All 7 of our new boys started. Aaron Gunn in goal; Christoph Zimmerman was in my view (I only was able tpo watch the 1st half) man of the match alongside fellow German Marcel Franke; Mario Vrancic was decent in mid-field and will only get better as the season goes along. You Manley Watkins was good backing up Cameron Jerome on the front line (as was last season’s rookie James Maddison who did not get enough playing time under Alex Neil); Harrison Reed got the start since Wes Hoolihan was recovery from injury ( though Wes got a runout subbing for Reed on the 80th minute); James Husband as I mentioned needs to work on his defensive positioning—-if this were the NFL and Husband was a cornerback, Aaron Rodgers would put JOrdy Nelson on him and Nelson would stolen all his lunch money and eaten in lunch all day.
Nelson Oliviera subbed in for Cameron Jerome on the 80th minute.And 8 minutes scored the equilizer at the death of a cross from Wes Hoolihan. He promptly tore off his shirt earning a yellow card and ran straight to the coach, Daniel Farke pointedly showing him the back of the shirt with his name and number, #9 btw, clearly letting Farke know in no uncertain terms that HE not Cameron Jerome should be the starting striker. Farke was actually pleased with Nelson’s outburst. It’s the passion for the the game he was to instill in all the Canaries as the season rolls along.
“Yer hame team’s yer ain team!” That’s certainly home truth. Be true to your school and all that. I’ll always be a Green Bay Packers fan no matter where I live and where I go in this world. Go Pack Go!! Green and Gold blood flows through my veins.
That’s why I tend to confound football fans in England with my decidedly more secular interest in the game. The fact that I can root for both Chelsea and Norwich City gives them fits. And I can see their point. Your home team is your own team, and that’s that!!
Football in England, Scotland is more tribal than the NFL Football equivalent in the USA!USA!!USA!!!. Similar, but far more intense. Having a second team to root for is neigh unto unthinkable.
But here I am with a glorious mess of Blue and Green & Gold blood coursing through my veins.2 The saving grace, at the moment, is that my teams all play in different leagues (at the moment in the case of Norwich and Chelsea). And I do have my priorities straight. If the Green Bay Packers played real football instead of NFL football, and they were in, say, the Premier League with Chelsea, or down in the Championship with Norwich, then it would be the Packers all the way. Green Bay is my hame team and will always be my ain team.
But Chelsea v Green Bay at either Lambeau Field or Stamford Bridge going to happen anytime soon, or ever, except in a science fiction novel that I have no intention of writing.
So as life in the Championship starts anew, it’s On The Ball, City!!
I’m very pleased that the Norwich City board awoke from the slumber of the past 7 years and have finally appointed a young and upcoming director of football in Stuart Webber who in turn hired the young, passionate and tactically astute former coach of Borussia Dortmund’s reserve squad Daniel Farke as the new Canary’s gaffer.

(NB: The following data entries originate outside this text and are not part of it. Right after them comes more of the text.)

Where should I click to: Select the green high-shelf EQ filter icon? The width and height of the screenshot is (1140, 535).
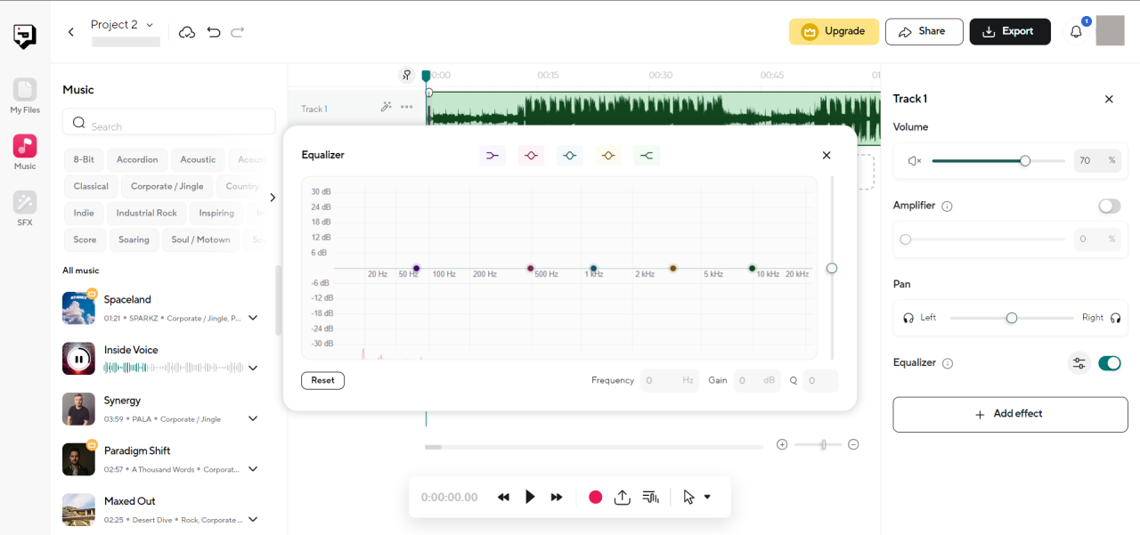(x=647, y=155)
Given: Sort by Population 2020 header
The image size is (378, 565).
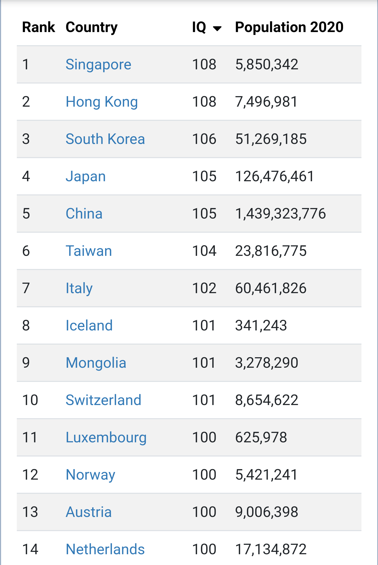Looking at the screenshot, I should click(289, 27).
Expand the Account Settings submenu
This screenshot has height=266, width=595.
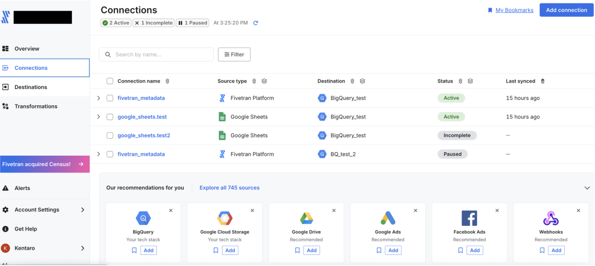point(83,210)
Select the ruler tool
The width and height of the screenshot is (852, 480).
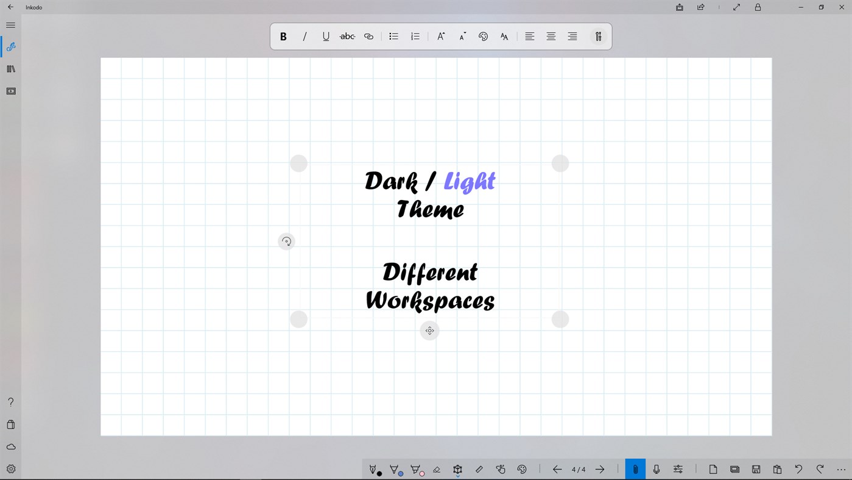[x=479, y=469]
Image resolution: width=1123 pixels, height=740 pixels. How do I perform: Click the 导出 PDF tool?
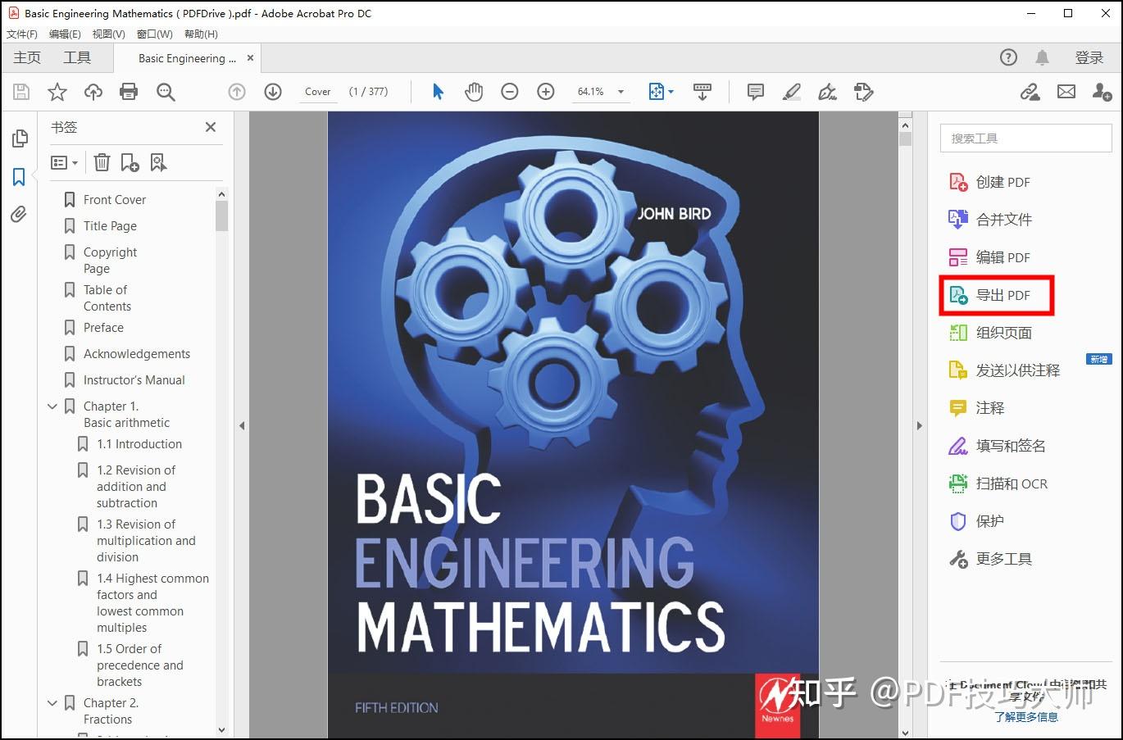tap(1002, 295)
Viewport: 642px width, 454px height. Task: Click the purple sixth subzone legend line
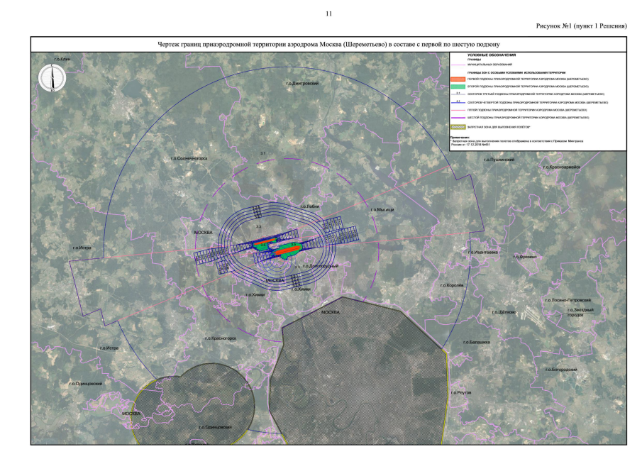pyautogui.click(x=458, y=118)
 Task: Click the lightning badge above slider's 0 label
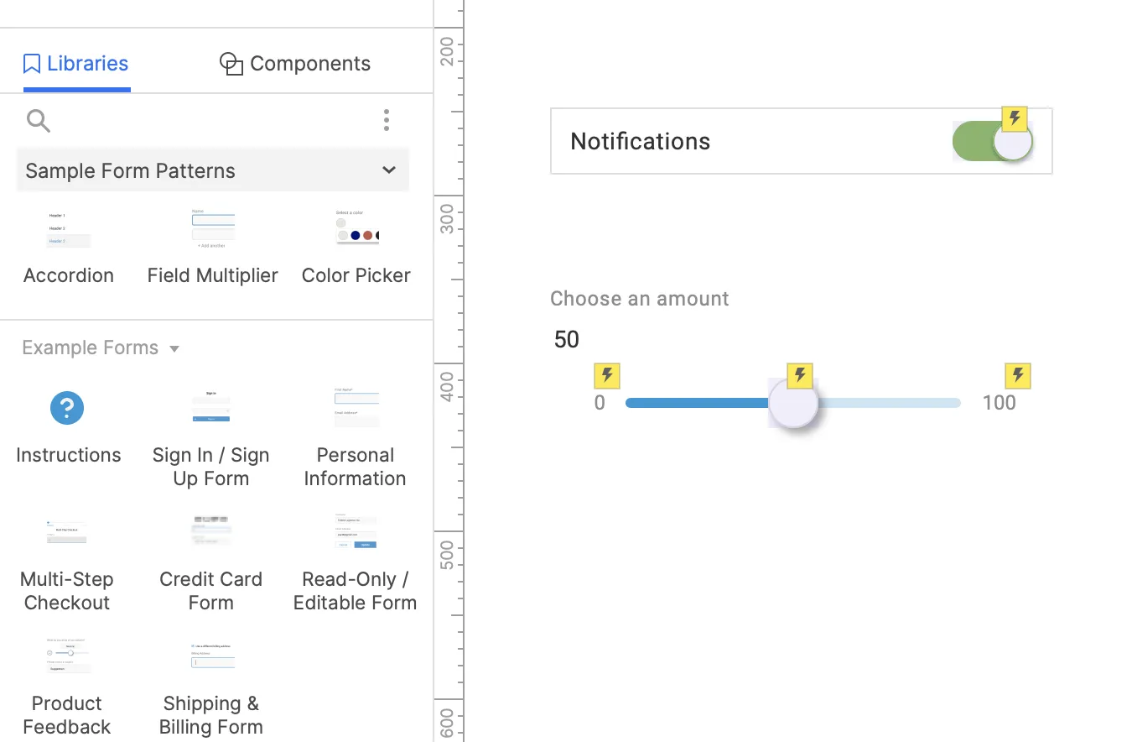(x=607, y=375)
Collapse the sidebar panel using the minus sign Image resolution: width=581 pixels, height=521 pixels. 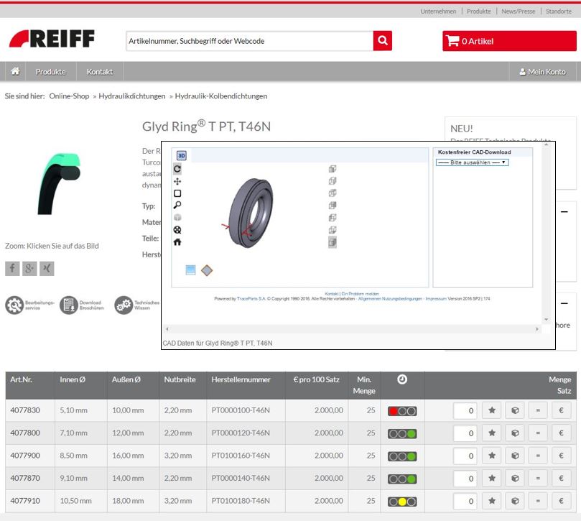point(564,212)
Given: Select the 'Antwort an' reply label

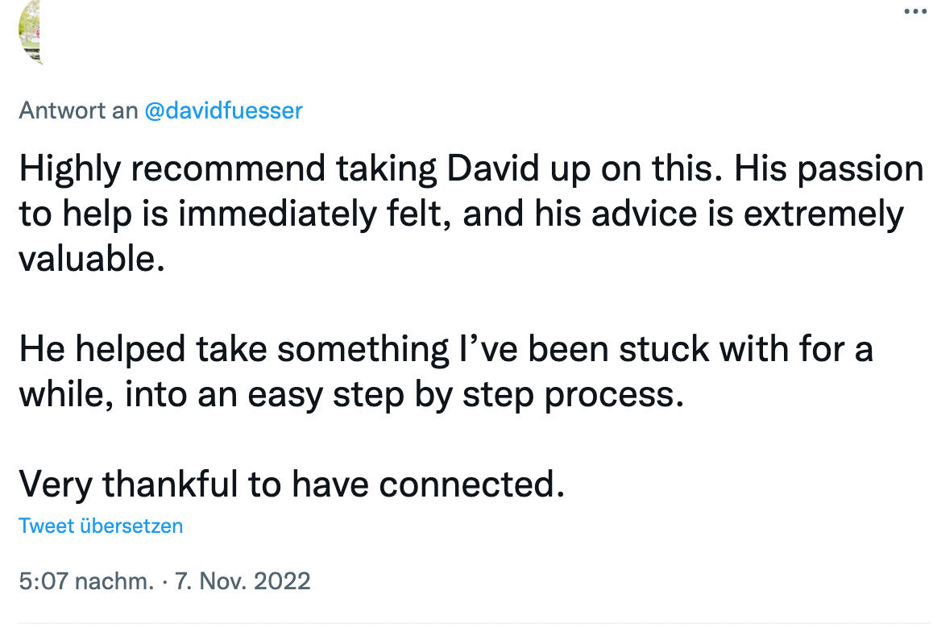Looking at the screenshot, I should (77, 110).

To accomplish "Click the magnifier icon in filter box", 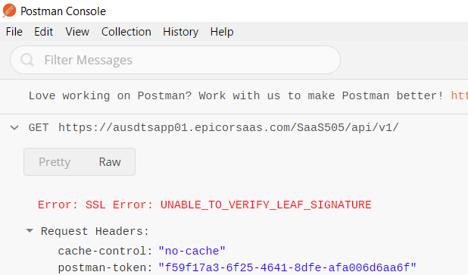I will point(27,60).

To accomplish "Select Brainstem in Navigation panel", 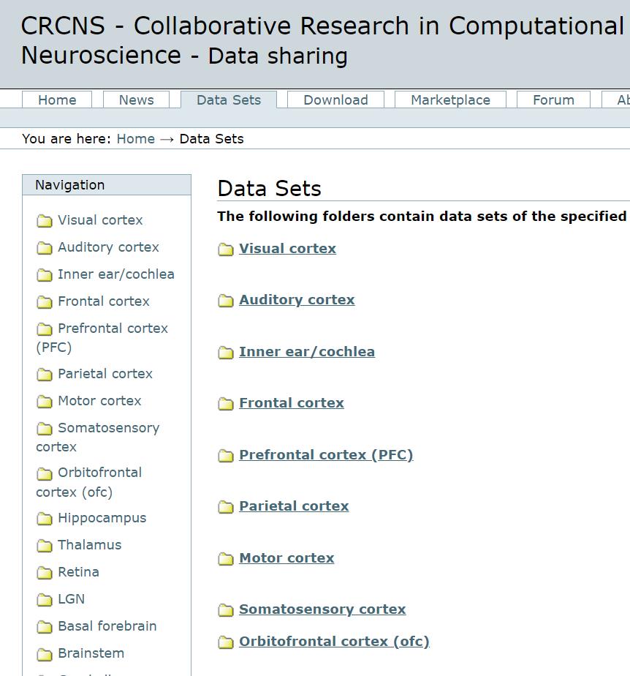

We went to Craven Cottage and came home with a point. The squad is young, new, and they’re working together better than any Canary squad I’ve seen in the last 5 years. Not perfect yet, but they’re going to get there.
It;s exciting times at Carrow Road.
On The Ball, City!!
And with gameday one of the 2017-18 Championship in the books with today’s Bolton 2-3 Leeds at Macron Stadium. As always, all images here are for homage and review purposes only…but I call attention to the football art of Paine Proffitt that has added an evocative character to the opening day of the Championship. Check his art out. It’s good work.
And now….I am leaving the pitch. 24 Predictions sure to go wrong in my wake….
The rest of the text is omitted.